• What you are asked to do
From the line with "Task: Click 'Holds" through the final line below, restate each line word for word and return nothing else.

Records for the exercise below:

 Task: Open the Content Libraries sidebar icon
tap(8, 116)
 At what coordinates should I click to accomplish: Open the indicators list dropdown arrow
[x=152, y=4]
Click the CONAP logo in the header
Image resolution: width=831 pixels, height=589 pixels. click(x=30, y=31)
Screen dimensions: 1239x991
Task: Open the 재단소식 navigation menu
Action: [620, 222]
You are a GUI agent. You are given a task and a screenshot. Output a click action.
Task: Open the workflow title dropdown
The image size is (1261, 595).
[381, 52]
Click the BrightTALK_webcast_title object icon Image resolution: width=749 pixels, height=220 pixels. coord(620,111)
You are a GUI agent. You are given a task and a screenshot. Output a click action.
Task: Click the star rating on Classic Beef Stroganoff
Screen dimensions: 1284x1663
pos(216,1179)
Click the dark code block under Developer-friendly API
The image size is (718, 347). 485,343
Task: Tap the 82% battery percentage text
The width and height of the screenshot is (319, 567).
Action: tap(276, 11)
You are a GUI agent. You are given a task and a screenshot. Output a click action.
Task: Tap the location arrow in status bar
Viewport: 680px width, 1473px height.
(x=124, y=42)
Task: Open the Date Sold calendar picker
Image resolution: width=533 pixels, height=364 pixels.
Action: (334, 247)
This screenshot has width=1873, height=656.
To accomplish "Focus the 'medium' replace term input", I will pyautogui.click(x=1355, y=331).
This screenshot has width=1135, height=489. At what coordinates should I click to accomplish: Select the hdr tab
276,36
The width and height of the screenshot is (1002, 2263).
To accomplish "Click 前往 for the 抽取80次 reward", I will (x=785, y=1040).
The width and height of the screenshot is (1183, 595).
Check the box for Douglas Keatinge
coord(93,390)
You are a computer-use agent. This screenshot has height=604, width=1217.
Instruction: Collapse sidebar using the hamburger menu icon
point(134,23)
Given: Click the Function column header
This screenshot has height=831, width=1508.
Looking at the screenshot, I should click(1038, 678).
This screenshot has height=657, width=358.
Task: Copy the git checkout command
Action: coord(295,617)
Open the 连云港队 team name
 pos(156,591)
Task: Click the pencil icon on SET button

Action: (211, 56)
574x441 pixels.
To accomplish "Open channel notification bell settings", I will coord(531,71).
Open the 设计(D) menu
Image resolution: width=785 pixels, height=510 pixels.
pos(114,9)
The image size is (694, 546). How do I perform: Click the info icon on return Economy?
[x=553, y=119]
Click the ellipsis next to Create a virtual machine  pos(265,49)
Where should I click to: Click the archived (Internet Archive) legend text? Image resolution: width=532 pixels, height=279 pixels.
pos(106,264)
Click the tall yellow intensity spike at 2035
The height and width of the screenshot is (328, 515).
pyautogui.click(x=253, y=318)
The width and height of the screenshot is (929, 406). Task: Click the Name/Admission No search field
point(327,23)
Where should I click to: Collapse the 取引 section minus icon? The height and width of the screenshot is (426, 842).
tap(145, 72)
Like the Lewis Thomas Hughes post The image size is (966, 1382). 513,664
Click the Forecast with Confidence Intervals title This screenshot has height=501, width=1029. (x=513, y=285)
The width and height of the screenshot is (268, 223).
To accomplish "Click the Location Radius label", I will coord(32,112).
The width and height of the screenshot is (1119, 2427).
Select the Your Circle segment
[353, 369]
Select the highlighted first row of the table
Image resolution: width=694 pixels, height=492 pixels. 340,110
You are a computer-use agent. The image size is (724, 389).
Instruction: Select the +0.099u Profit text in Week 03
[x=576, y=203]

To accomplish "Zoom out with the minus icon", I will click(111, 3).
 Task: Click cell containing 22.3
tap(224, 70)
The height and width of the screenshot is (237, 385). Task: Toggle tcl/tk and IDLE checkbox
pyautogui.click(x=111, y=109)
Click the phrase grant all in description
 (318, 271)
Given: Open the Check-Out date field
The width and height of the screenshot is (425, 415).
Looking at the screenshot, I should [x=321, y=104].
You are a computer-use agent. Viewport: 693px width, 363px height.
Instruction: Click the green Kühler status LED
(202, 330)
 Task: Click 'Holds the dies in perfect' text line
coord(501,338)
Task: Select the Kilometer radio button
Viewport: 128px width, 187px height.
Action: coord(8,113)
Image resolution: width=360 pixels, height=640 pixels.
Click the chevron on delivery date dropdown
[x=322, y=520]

End of Records for the exercise.

• Response to this exercise
 Task: Click 'Holds the dies in perfect' text line
coord(501,338)
Task: Select the Kilometer radio button
Viewport: 128px width, 187px height.
Action: coord(8,113)
Image resolution: width=360 pixels, height=640 pixels.
Click the chevron on delivery date dropdown
[x=322, y=520]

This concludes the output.